Question

6. The fill amount in wine bottles is normally distributed, with a mean of 750 ml and a standard deviation of 18 ml. Bottles that have more than 772.5 ml may cause spills upon opening. Normal Distribution Table: a. What is the probability that a bottle may spill upon opening? b.
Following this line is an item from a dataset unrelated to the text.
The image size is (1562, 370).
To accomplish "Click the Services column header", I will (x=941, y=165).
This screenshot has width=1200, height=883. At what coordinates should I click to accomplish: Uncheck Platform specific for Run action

The probability is 90% that the amount of wine contained in a bottle is higher than what fill amount?

Answer 1

Answer 6 a:

Given,

Mean ($\mu$) = 750 ml

Standard Deviation ($\sigma$) = 18 ml

Z score = (X - $\mu$ ) / $\sigma$ = (772.5 - 750) / 18 = 1.25

Probability that bottle may spill upon opening = Probability (Z>1.25) = 0.1826 or 18.26%

Answer 6 b:

Given,

Mean ($\mu$) = 750 ml

Standard Deviation ($\sigma$) = 18 ml

Let X ml be the the fill amount such that the amount of wine in the bottle has a probability of 90%

Z Score = -1.2816 [calculated for probability of (1 - 0.9) = 0.1 or 10%]

Using the equation, Z score = (X - $\mu$ ) / $\sigma$ ,

X = Z score * $\sigma$ + $\mu$ = 726.93 ml.

Therefore, the fill amount such that the amount of wine in the bottle has a probability of 90% is 726.93 ml.